----- Page extract -----
Submission to Defence Select Committee on future of Trident by mirit35


									Submission to Defence Select Committee on the future of Trident

1 .Introduction
1.1 The Religious Society of Friends in Britain is a religious denomination with 16,000
members in 470 worshipping communities. We are committed to working for peaceful
and effective responses to violence and social injustice.

1.2 We welcome the opportunity of submitting evidence to the Defence Select
Committee on the Future of Trident but are concerned at the lack of time available for
preparing a submission on an issue of such gravity. A call for evidence, allowing less
than a month for preparation, especially when coinciding with the Christmas recess,
provides inadequate time for the “comprehensive analysis” of the issues that responsible
Government requires. Such haste seems unwarranted in the context of weapons that “will
start to leave service in the early 2020s.”

1.3 The position of the Religious Society of Friends on issues of peace and disarmament
is well known. We are, however, realists. While we continue to work towards our vision
of a peaceful world, we know the world will not be freed of weapons of war in any short
period. We are aware that the UK government, supported by the majority of the
population, will feel obliged to retain at least limited military forces for the foreseeable

1.4 We would advocate, however, that these forces should be strictly defensive, tailored
essentially towards peace-keeping activities. The Religious Society of Friends does not
believe that nuclear weapons can possibly be seen in this light. They cannot be regarded
as a mere defensive deterrent because their maintenance implies at least a conditional
willingness to use them. If it did not they would not be a deterrent.
----- Data excerpt -----
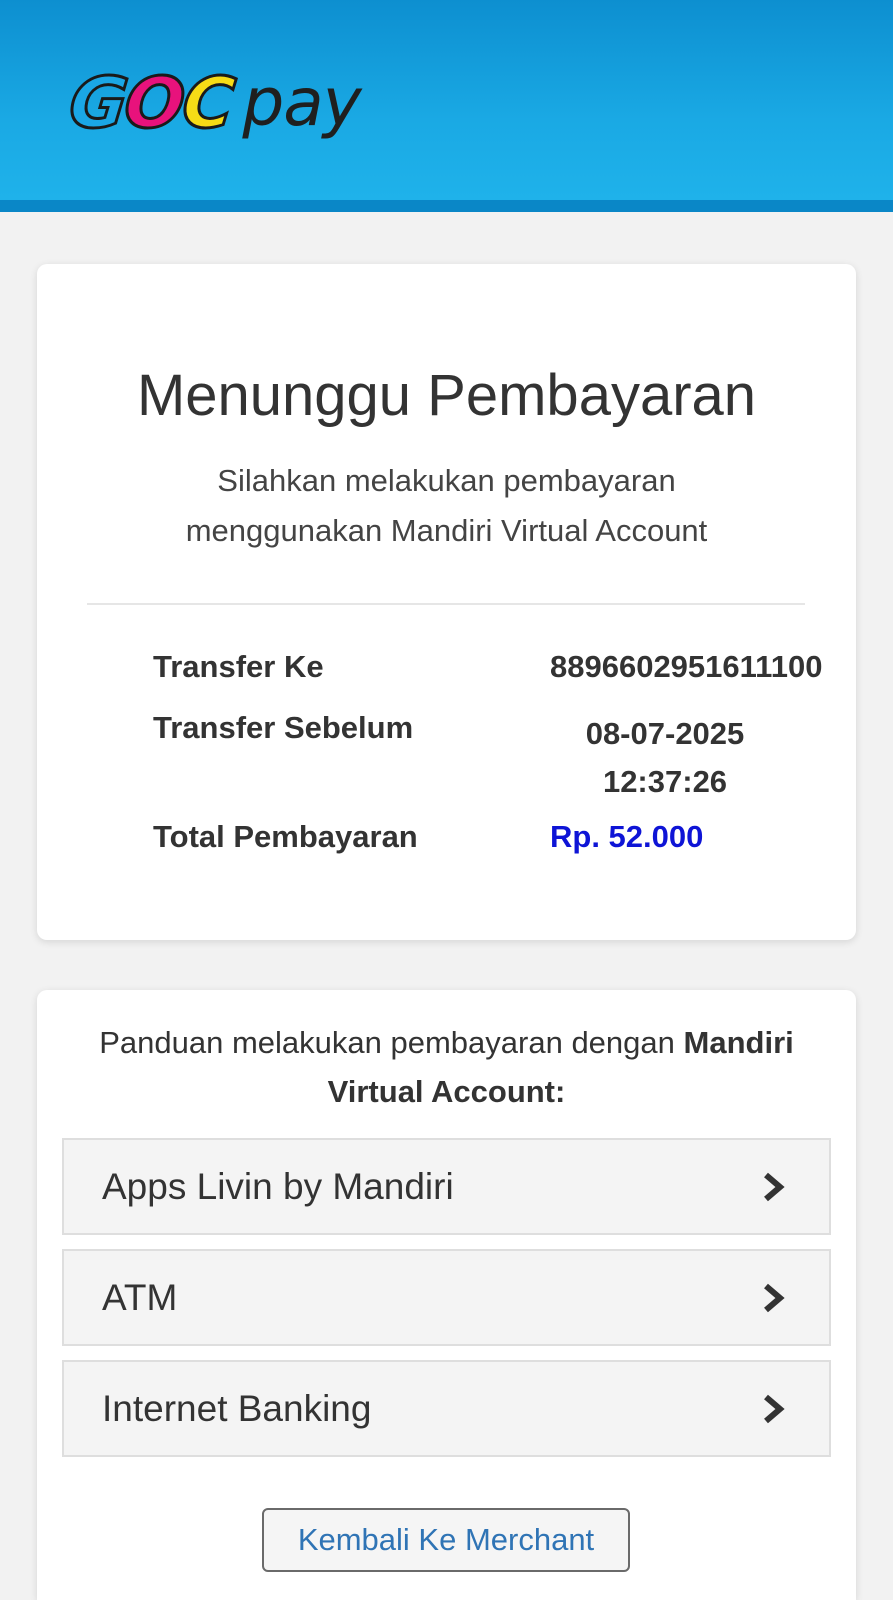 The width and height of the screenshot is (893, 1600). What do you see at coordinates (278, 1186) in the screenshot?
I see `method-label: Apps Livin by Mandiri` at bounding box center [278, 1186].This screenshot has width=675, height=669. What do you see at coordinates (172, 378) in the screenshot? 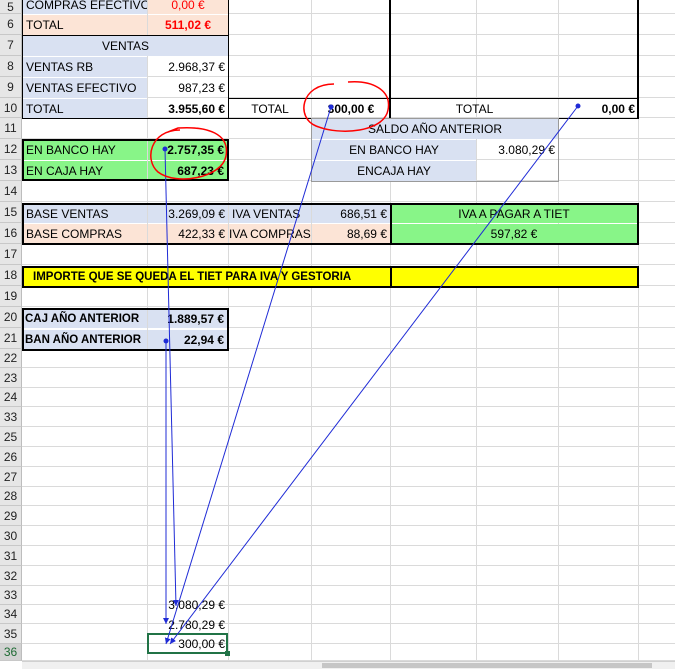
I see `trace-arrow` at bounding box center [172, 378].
-----
> _Exercises_
(1) From the Trident submission, list every numbered paragraph label that appears under the Introduction heading.
(2) Condense the Trident submission's paragraph that opens with "1.2 We welcome the opportunity" into a shorter version that keeps its main facts.
(3) Set down the Trident submission's passage exactly, beginning at the words "1.3 The position" and stopping after "be a deterrent.".
Rely only on the Trident submission to complete this work.

> _Task results_
(1) 1.1, 1.2, 1.3, 1.4

(2) The Society welcomes the chance to give evidence to the Defence Select Committee on the Future of Trident. It objects that less than a month was allowed, over the Christmas recess, which is too little for the "comprehensive analysis" responsible Government requires. It calls this haste unwarranted for weapons that "will start to leave service in the early 2020s."

(3)
1.3 The position of the Religious Society of Friends on issues of peace and disarmament
is well known. We are, however, realists. While we continue to work towards our vision
of a peaceful world, we know the world will not be freed of weapons of war in any short
period. We are aware that the UK government, supported by the majority of the
population, will feel obliged to retain at least limited military forces for the foreseeable

1.4 We would advocate, however, that these forces should be strictly defensive, tailored
essentially towards peace-keeping activities. The Religious Society of Friends does not
believe that nuclear weapons can possibly be seen in this light. They cannot be regarded
as a mere defensive deterrent because their maintenance implies at least a conditional
willingness to use them. If it did not they would not be a deterrent.